And it’s starting to flood not just the internet, but books too. So where does that leave illustrators? Where does it leave any creative?
Because it’s not just illustration. It’s music, writing, voice, every creative discipline. They are all being reshaped by generative AI.
Copying Photographs Is Dead
I don’t think illustration is over. But copying photos? That’s done. That’s what many illustrators and art students were trained to do. You will often hear people say of a painting – “That’s amazing – it looks just like a photograph!” well.. that’s because, essentially, it is a photograph.
When I show kids or grownups how to draw something, I take them through the drawing step by step and… suddenly they can do it! They’ve followed my instructions. It sort of looks like my original.
But ask them to take that drawing and turn it into an expressive character – something that can leap, twist, do handstands – and they freeze. Because that takes a different level of skill, of internalised form, of imagination grounded in understanding. There’s no shortcut for that. You have to learn to draw.

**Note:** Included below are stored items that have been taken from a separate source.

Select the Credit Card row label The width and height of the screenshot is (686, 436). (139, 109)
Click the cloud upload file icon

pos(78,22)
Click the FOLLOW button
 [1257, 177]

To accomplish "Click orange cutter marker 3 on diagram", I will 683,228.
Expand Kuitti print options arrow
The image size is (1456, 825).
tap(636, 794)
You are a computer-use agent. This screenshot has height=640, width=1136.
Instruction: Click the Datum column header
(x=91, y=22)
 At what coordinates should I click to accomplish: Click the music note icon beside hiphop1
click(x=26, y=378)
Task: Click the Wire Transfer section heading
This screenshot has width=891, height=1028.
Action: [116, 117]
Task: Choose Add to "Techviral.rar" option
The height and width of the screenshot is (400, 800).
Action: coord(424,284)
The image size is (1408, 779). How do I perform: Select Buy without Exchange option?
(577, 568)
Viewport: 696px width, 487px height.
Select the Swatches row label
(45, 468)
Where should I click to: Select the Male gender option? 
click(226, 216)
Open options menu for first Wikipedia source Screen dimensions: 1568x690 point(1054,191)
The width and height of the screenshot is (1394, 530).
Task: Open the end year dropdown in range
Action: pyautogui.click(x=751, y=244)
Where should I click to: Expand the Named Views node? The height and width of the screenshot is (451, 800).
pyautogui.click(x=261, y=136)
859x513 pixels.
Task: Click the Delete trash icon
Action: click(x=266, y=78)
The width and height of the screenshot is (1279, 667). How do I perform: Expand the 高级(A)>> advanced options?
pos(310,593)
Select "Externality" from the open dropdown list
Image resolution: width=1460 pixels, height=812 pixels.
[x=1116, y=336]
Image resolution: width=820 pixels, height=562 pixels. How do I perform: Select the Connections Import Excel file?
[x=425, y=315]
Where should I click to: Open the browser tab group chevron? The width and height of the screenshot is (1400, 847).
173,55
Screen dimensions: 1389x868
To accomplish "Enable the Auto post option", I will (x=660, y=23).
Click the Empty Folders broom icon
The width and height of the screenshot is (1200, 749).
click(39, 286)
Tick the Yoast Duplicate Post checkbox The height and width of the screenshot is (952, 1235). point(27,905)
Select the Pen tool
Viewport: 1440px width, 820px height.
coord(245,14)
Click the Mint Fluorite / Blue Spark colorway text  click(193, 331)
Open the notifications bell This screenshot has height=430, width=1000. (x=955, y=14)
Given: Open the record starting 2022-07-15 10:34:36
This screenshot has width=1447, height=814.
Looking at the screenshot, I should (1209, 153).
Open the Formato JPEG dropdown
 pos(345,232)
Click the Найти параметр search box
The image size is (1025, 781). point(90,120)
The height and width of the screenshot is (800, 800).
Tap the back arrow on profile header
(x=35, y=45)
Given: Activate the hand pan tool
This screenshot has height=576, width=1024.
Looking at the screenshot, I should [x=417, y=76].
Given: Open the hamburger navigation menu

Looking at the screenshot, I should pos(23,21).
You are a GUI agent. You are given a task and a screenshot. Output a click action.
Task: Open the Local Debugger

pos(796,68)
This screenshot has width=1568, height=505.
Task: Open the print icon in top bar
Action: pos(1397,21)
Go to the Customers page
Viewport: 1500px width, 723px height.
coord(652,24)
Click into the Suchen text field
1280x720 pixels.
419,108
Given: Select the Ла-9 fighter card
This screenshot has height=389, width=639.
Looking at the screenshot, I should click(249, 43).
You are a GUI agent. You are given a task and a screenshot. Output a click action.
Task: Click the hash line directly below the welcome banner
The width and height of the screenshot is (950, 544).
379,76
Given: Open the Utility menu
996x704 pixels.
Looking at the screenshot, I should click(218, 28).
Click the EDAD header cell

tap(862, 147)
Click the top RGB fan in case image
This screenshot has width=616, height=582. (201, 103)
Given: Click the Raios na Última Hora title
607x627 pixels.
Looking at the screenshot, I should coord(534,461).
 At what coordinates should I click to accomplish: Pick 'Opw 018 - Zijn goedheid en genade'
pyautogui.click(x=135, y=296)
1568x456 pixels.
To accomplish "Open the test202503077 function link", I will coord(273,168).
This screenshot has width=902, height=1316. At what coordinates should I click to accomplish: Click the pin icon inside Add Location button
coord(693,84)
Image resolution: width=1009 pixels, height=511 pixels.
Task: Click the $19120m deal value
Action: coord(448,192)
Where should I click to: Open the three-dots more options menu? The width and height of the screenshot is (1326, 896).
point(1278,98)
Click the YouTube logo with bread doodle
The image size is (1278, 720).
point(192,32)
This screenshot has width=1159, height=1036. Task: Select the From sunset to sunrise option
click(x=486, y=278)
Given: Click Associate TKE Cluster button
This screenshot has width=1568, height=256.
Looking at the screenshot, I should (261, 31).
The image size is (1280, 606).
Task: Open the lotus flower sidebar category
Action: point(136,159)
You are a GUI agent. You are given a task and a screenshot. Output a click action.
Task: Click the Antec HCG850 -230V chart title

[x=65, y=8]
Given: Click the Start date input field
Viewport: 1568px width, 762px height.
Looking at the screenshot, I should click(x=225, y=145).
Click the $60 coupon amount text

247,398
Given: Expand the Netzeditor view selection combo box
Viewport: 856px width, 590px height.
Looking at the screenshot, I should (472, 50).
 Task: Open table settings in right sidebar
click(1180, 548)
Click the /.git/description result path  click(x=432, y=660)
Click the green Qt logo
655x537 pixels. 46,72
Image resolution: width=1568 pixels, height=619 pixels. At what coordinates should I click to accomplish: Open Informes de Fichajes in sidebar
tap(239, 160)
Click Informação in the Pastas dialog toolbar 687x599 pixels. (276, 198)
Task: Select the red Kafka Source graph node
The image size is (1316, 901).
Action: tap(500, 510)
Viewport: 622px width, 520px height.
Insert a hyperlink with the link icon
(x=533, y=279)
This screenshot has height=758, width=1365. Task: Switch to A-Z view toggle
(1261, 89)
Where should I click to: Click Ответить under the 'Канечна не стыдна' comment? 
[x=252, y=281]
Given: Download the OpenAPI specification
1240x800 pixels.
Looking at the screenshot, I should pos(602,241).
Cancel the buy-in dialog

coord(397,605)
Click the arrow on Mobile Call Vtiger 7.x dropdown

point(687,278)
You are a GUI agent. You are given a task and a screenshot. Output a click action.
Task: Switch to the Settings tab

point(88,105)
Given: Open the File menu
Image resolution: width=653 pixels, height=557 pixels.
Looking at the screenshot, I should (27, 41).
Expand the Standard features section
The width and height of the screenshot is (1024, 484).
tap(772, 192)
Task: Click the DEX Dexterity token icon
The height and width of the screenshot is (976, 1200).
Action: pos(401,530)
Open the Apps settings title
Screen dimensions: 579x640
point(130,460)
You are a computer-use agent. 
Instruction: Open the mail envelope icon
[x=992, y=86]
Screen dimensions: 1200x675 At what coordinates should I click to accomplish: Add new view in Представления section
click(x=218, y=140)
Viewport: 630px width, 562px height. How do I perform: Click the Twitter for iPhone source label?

If I’m sketching, I go straight to ink as I don’t need to fit a pre-determined shape. The structure is there in my head from years of practice and observation. That structure is like the muscle memory of a musician’s fingers. If you’ve done the practice so you don’t have to think about the notes – you are free to add the expression. So it is with drawing.
That’s what will matter more and more: Your inner vision translated into a new but recognisable view of the world — something human. Something lived.
I’ve always said that illustration is storytelling. That’s what we’ll need in the years ahead. AI will do decorative illustration brilliantly, instantly, and cheaply. But human illustration? From now on, that’s about expression – the storytelling “voice” saying: “This is how I see the world.”
Human Creativity as a Generative Transformer
AI might one day start generating its own styles – truly original ones. It might say: “This is what I, AI, notice about Flying Foxes,” and produce unique visual takes. But until it reaches true AGI, it’s still remixing – pre-trained on human work.

It’s fair to say humans are pre-trained generative transformers, too. We study those who came before – the Quentin Blakes, the Maurice Sendaks – and we absorb bits of their technique. We see how they draw noses or feet or eyes. But we don’t just mash them together like a collage, or force them together like bits of jigsaws from different puzzles. We transform them into something new. That’s the difference.
And that transformation? That’s the human layer.
It’s like a lattice underneath, built from what you’ve studied, but overlaid with your own way of seeing. That takes time. It takes drawing, analysis, effort. And when it comes through, people recognise it. They say, “Ah — that’s your style.”
AI can’t replicate that yet. It can imitate. But it can’t yet mean anything.
Do Your Thing
So, if you want to be an illustrator – learn to draw and learn to tell YOUR stories. If you want to be a musician – play the music that’s in your head, not what’s trending on Spotify or generated by a loop pack. If you’re a writer – write what matters to you, don’t let the AI flood push you off your course.
Just do your thing.
That’s what makes your work irreplaceable. Not its polish. Not its speed. But its point of view — the story only you can tell.